What you are asked to do -> Rewrite everything from the line containing "Click L-аспарагиновая кислота label" down to the end of the items, replacing "radio button" with "option button" and leaving all else unchanged. Omit the pictures.

Records shown ->
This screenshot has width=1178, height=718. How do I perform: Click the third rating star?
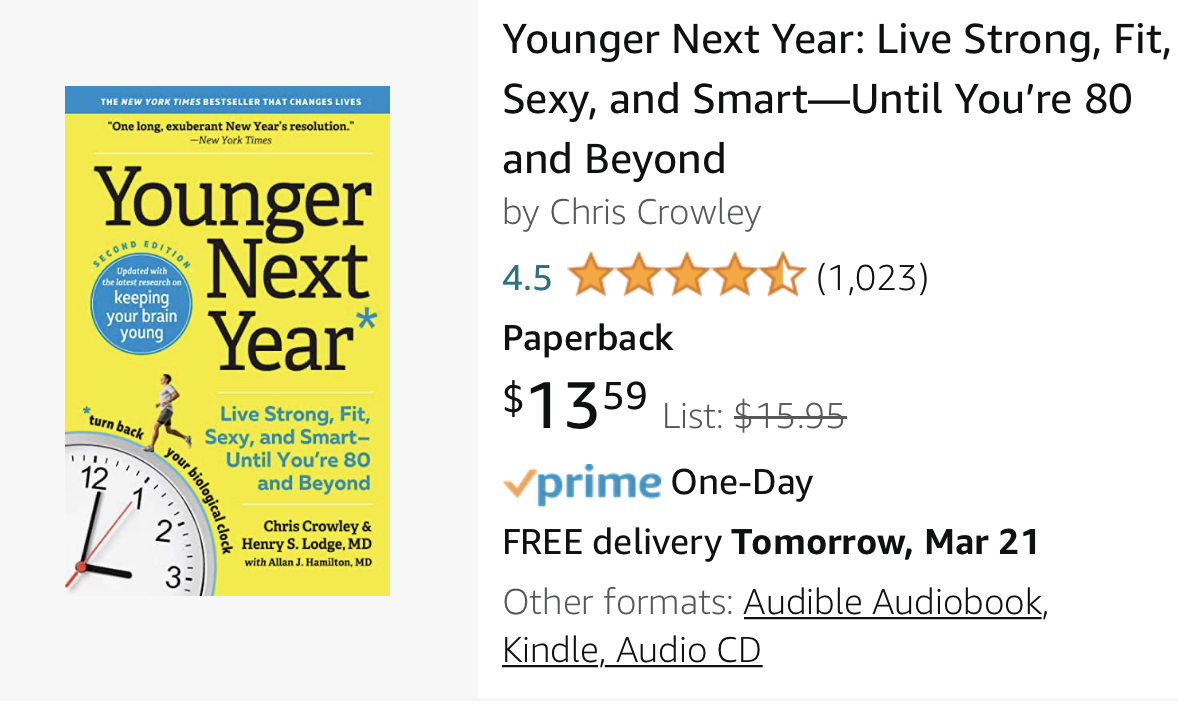pyautogui.click(x=687, y=276)
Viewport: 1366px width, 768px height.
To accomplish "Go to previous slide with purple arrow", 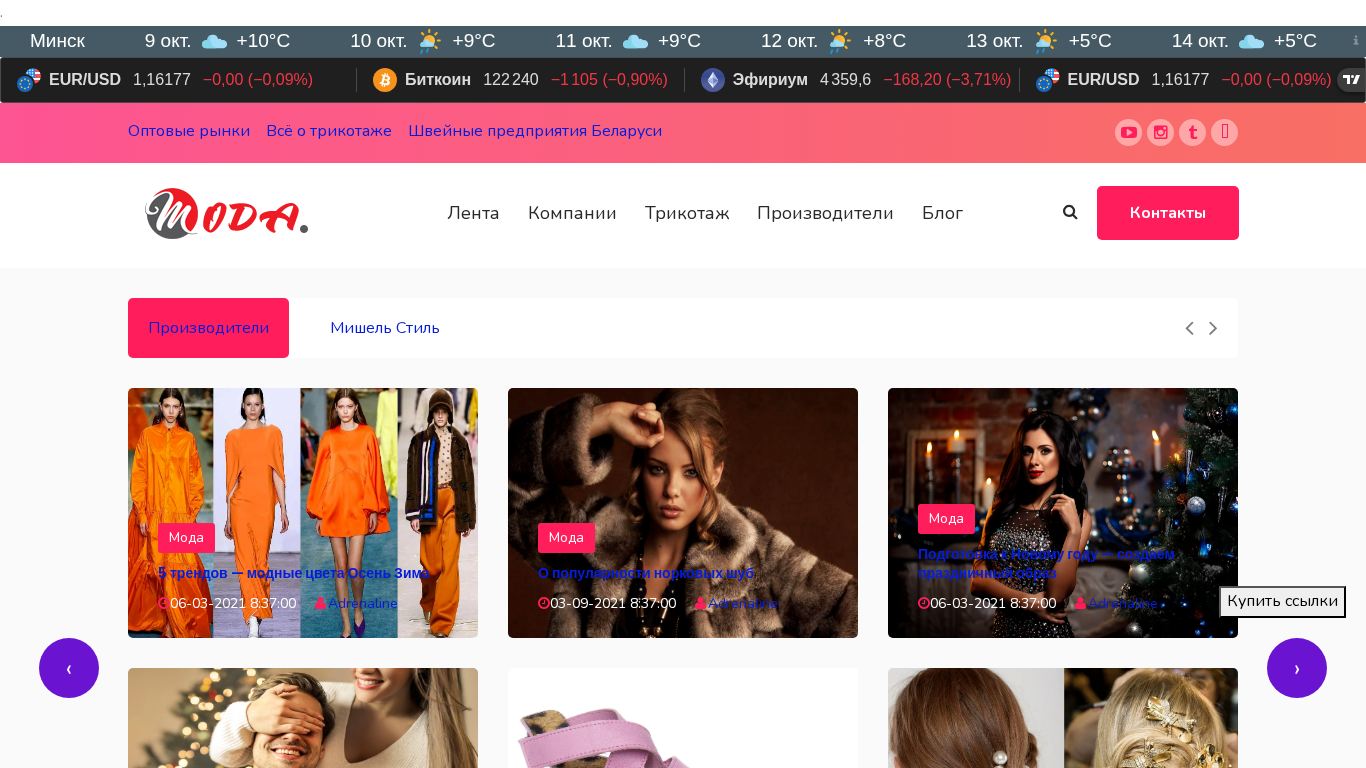I will click(69, 668).
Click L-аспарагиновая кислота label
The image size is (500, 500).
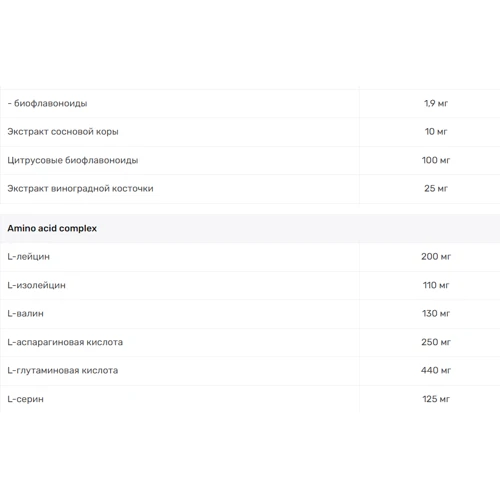(x=65, y=343)
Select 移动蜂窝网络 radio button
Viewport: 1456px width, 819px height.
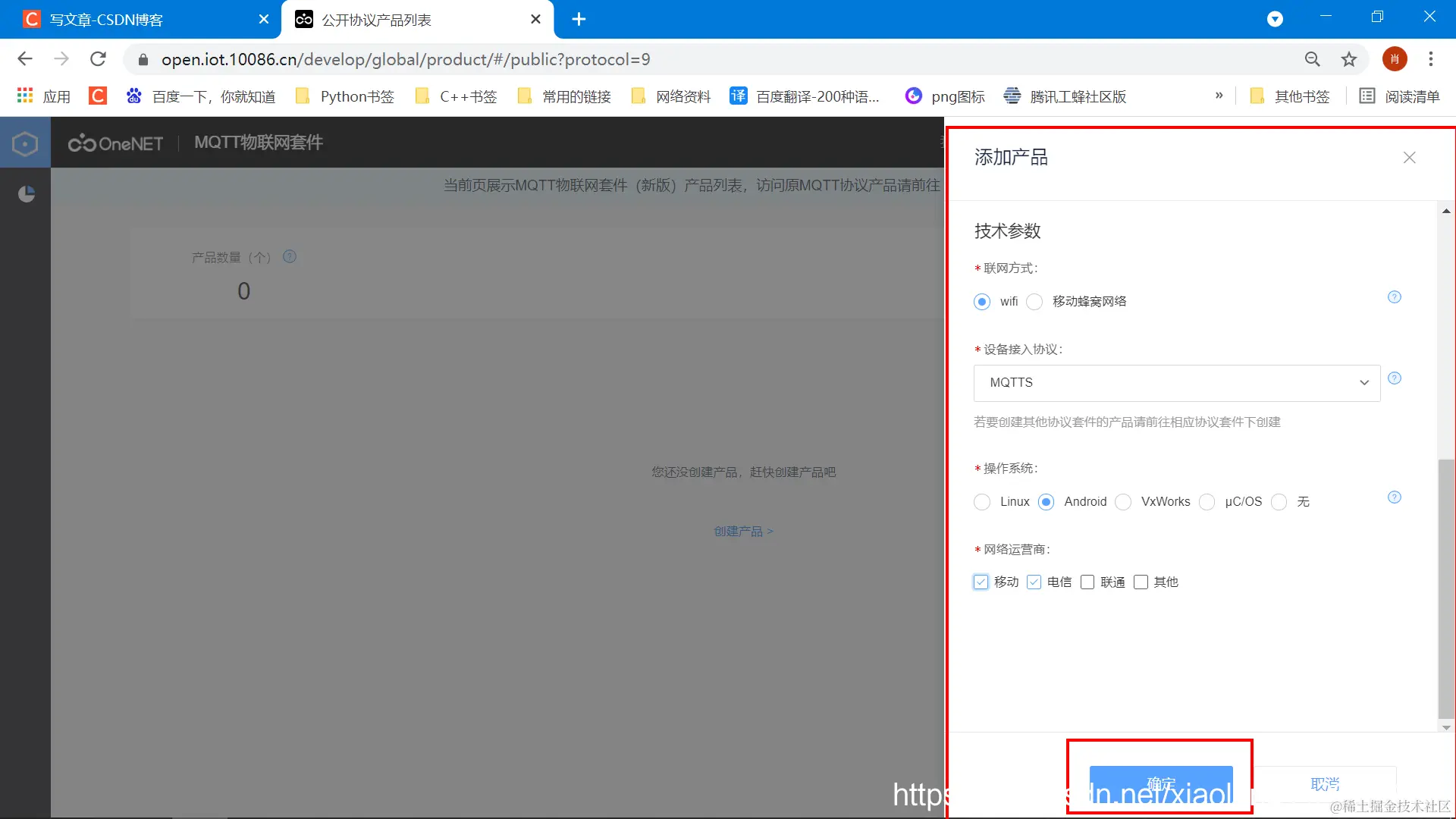click(x=1034, y=302)
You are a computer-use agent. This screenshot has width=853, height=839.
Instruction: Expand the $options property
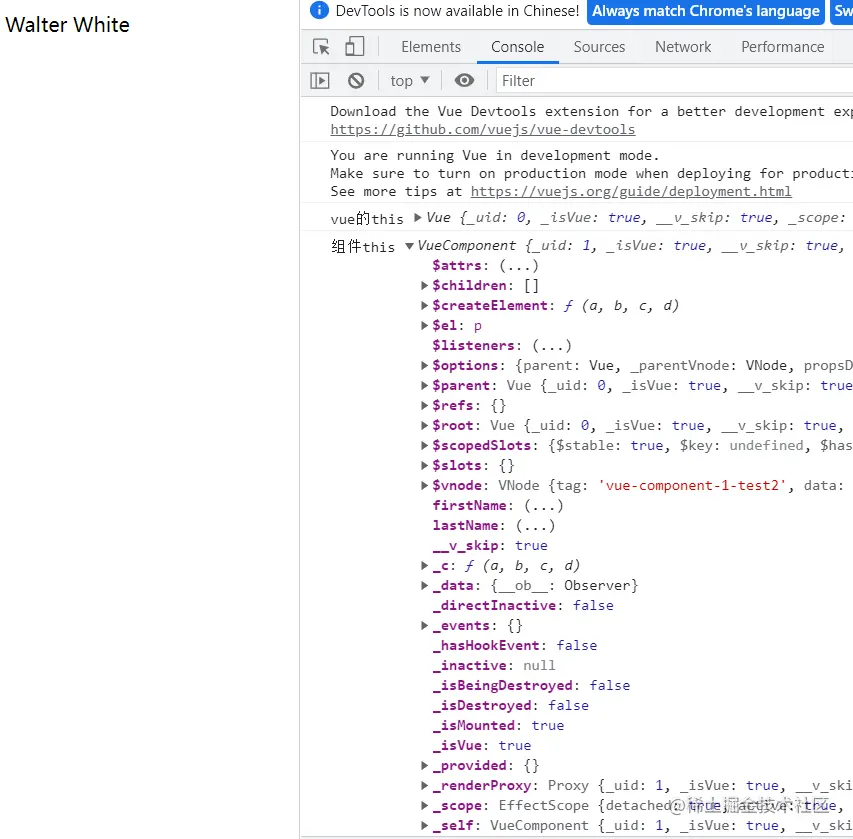tap(424, 365)
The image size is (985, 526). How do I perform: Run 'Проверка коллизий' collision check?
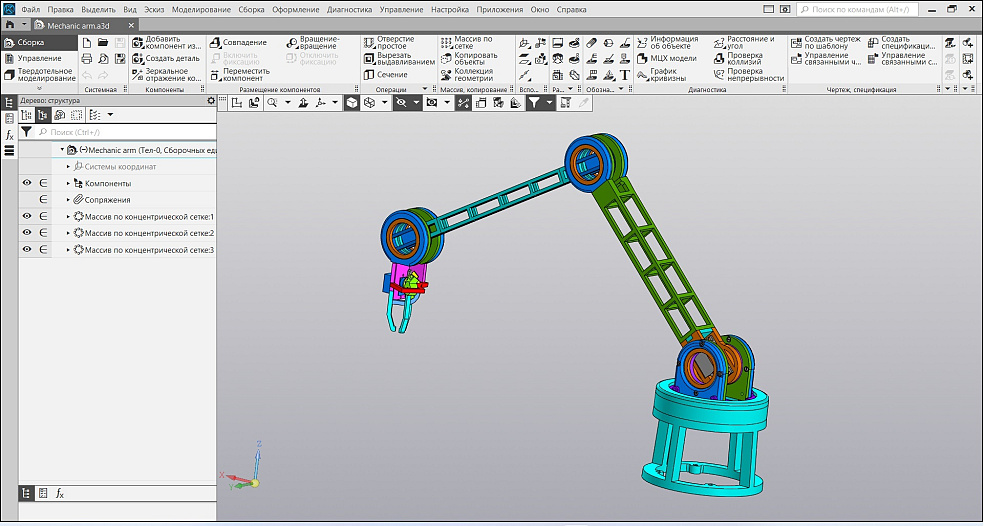click(742, 58)
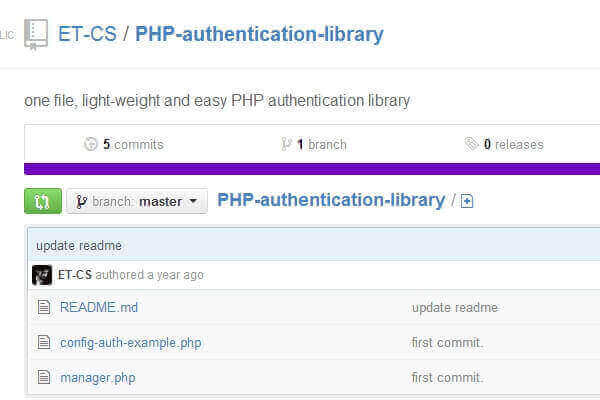
Task: Open the PHP-authentication-library repository title link
Action: [259, 34]
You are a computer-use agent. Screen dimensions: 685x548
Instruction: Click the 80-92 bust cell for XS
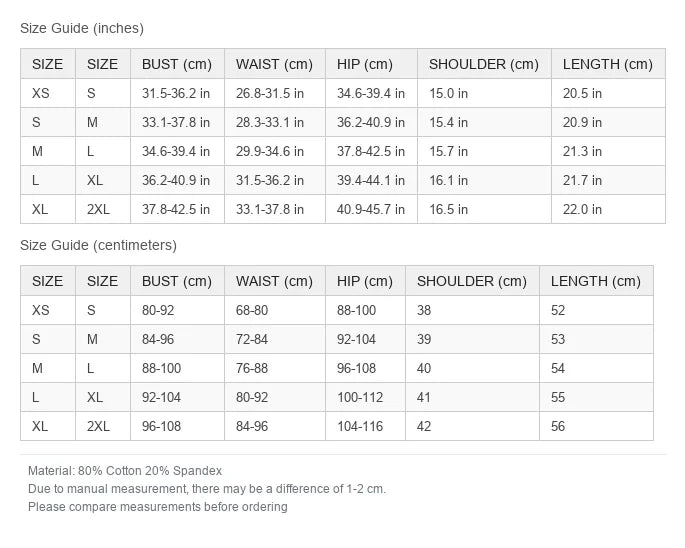click(177, 310)
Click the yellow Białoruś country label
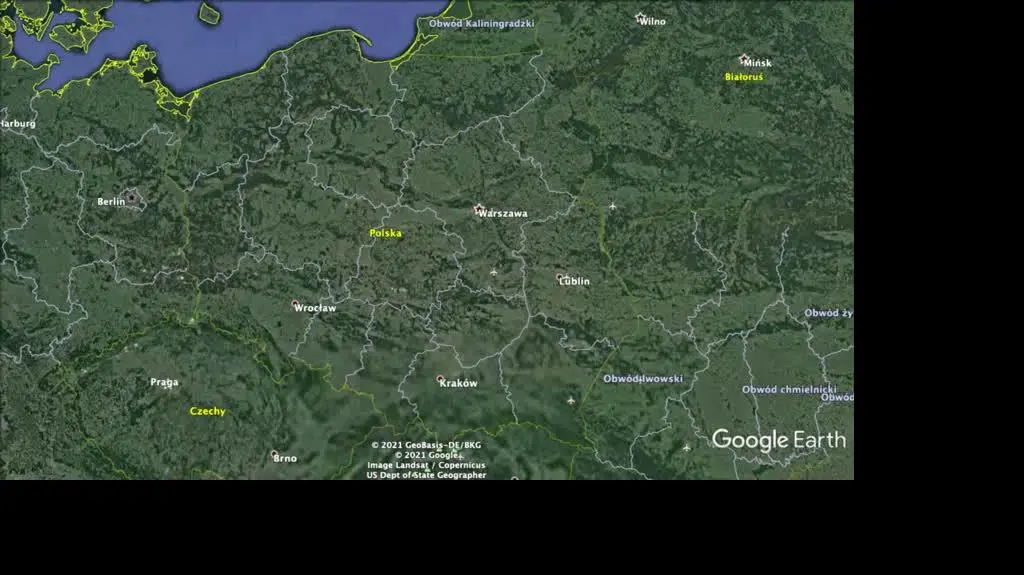 [744, 77]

Response ->
Click L-аспарагиновая кислота label
The image size is (500, 500).
(x=65, y=343)
Select 移动蜂窝网络 option button
Viewport: 1456px width, 819px height.
click(x=1034, y=302)
You are a computer-use agent. This screenshot has width=853, height=839.
Instruction: Expand the $options property
tap(424, 365)
The image size is (985, 526). How do I perform: Run 'Проверка коллизий' collision check?
click(742, 58)
Task: Open the PHP-authentication-library repository title link
Action: [259, 34]
You are a computer-use agent. Screen dimensions: 685x548
Instruction: Click the 80-92 bust cell for XS
click(177, 310)
Click the yellow Białoruś country label
 [744, 77]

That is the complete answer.